YOUR OBJECTIVE: From the records below, copy out each line that has the word "World".
--- EXTRACTED ENTRIES Enclosed Below ---
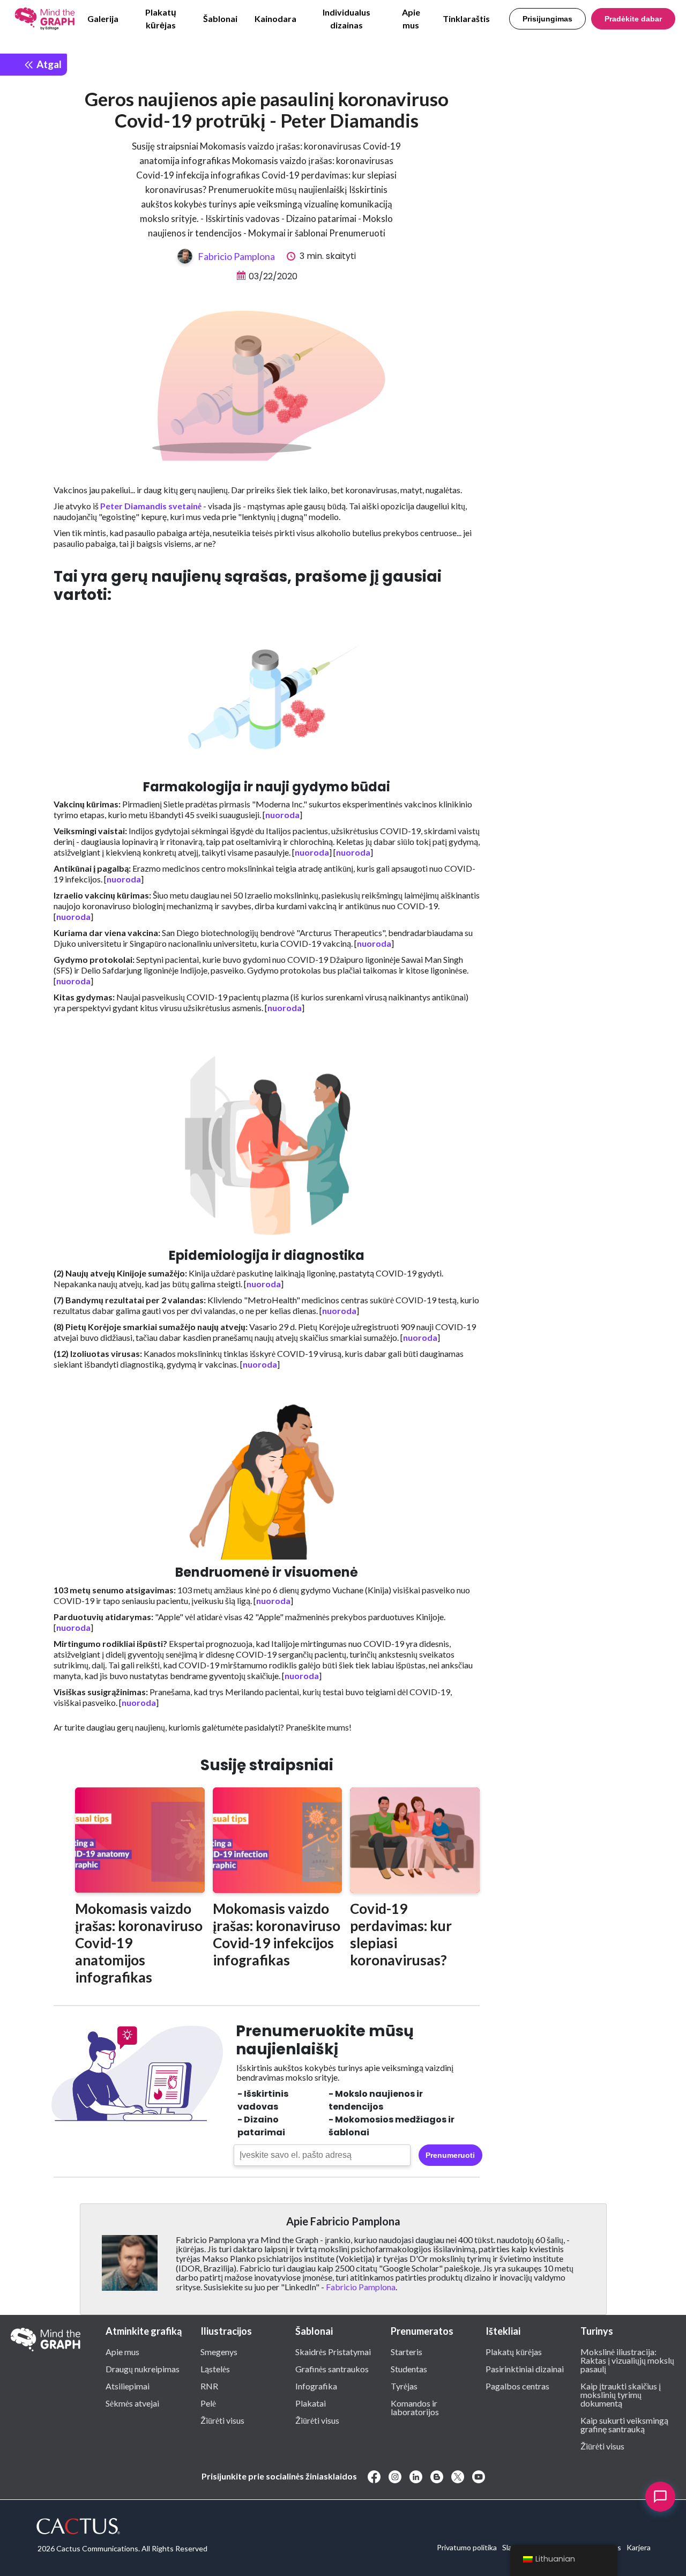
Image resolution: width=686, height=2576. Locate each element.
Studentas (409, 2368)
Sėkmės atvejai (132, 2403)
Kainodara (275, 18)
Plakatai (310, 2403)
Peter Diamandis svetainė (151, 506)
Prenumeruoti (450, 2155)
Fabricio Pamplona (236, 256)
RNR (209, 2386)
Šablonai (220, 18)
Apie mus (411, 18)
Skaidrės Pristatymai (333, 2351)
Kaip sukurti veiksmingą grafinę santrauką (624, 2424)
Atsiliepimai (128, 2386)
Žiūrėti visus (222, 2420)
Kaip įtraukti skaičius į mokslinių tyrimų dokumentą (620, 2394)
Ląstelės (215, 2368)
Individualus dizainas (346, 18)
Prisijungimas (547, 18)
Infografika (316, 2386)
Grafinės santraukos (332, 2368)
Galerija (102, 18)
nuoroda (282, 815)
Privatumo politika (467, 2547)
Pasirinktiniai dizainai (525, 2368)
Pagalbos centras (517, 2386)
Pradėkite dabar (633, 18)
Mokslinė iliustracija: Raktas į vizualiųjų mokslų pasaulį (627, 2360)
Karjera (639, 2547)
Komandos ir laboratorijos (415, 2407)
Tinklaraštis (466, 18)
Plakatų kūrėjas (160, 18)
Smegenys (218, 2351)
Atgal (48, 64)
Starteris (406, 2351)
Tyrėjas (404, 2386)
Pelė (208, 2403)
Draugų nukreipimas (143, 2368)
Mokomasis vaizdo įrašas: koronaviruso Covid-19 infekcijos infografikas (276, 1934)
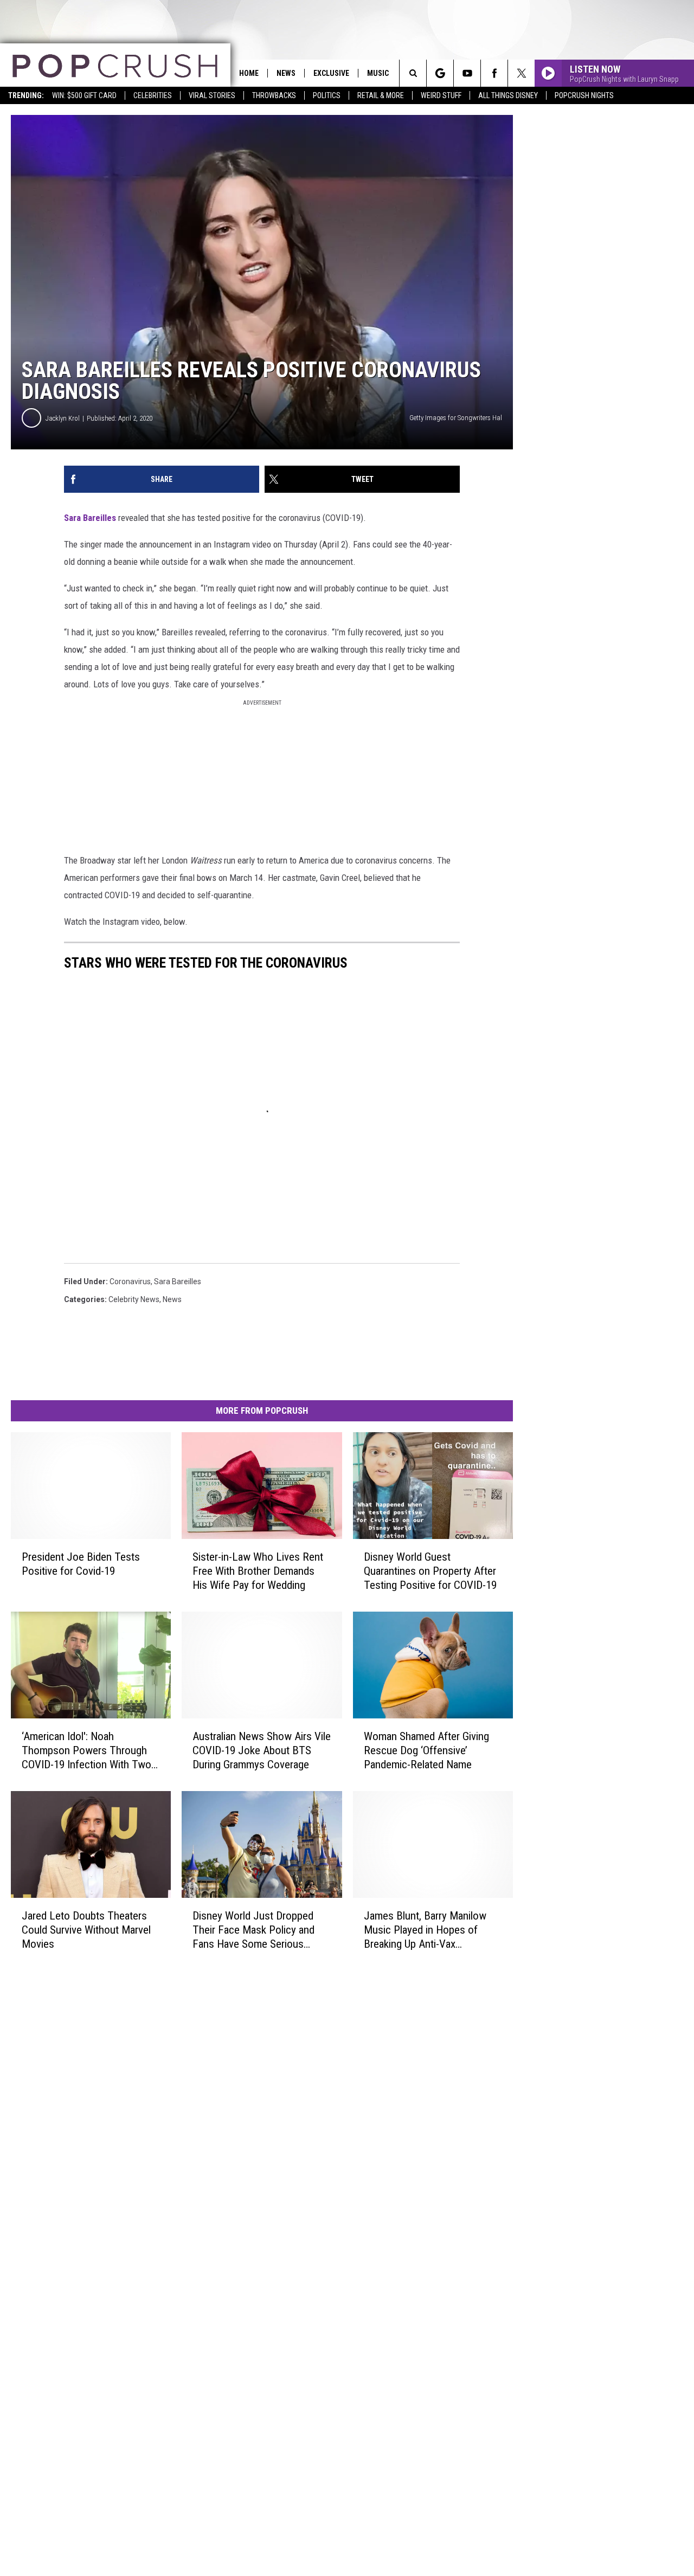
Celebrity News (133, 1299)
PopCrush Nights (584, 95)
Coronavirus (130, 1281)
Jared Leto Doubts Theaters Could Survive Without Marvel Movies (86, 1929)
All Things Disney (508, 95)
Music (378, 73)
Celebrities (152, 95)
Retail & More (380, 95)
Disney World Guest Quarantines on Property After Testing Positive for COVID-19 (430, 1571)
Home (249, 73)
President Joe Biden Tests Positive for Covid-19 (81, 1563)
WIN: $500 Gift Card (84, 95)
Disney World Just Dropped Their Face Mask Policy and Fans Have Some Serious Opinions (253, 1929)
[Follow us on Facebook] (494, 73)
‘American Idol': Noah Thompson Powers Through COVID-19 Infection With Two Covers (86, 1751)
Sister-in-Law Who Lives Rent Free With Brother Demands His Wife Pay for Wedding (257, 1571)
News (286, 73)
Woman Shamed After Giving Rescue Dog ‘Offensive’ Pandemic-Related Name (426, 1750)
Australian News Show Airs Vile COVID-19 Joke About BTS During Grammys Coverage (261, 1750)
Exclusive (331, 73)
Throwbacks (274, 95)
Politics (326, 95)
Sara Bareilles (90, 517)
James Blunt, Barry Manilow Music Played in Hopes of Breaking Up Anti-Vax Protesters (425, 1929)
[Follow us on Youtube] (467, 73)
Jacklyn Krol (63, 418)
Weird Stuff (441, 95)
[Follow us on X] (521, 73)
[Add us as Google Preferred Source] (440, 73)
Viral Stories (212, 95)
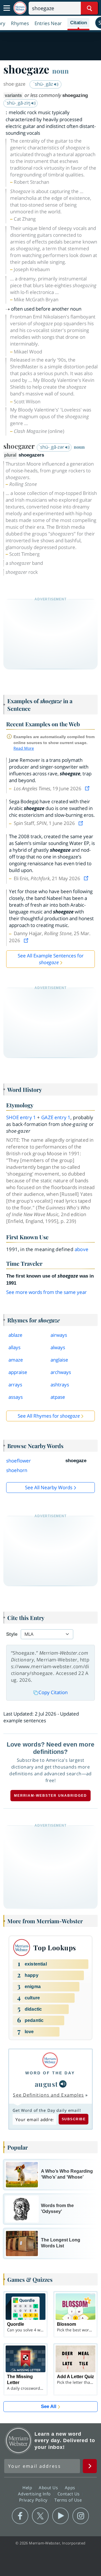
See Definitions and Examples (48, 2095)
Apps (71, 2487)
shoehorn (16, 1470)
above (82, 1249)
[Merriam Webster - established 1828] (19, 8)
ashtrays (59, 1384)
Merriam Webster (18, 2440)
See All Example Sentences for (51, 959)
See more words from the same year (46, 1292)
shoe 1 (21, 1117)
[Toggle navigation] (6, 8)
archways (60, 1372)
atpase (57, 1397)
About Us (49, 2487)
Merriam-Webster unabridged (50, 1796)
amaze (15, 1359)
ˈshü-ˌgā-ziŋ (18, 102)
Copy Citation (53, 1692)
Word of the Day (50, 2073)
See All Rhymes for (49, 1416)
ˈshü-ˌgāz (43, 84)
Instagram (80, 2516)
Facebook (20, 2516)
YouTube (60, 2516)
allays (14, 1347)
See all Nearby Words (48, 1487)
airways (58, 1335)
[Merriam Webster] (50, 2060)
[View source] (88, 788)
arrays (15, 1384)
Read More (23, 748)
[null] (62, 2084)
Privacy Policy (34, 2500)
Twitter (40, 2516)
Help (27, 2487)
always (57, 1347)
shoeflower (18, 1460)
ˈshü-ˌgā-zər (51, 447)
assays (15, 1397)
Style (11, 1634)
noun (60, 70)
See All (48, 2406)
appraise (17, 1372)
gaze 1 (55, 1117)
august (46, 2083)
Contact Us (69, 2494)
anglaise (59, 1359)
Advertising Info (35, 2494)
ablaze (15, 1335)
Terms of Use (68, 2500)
--- End of Enclosed EXTRACTED ENTRIES ---
RESULT FOR THIS EXERCISE:
Disney World Guest Quarantines on Property After Testing Positive for COVID-19 (430, 1571)
Disney World Just Dropped Their Face Mask Policy and Fans Have Some Serious Opinions (253, 1929)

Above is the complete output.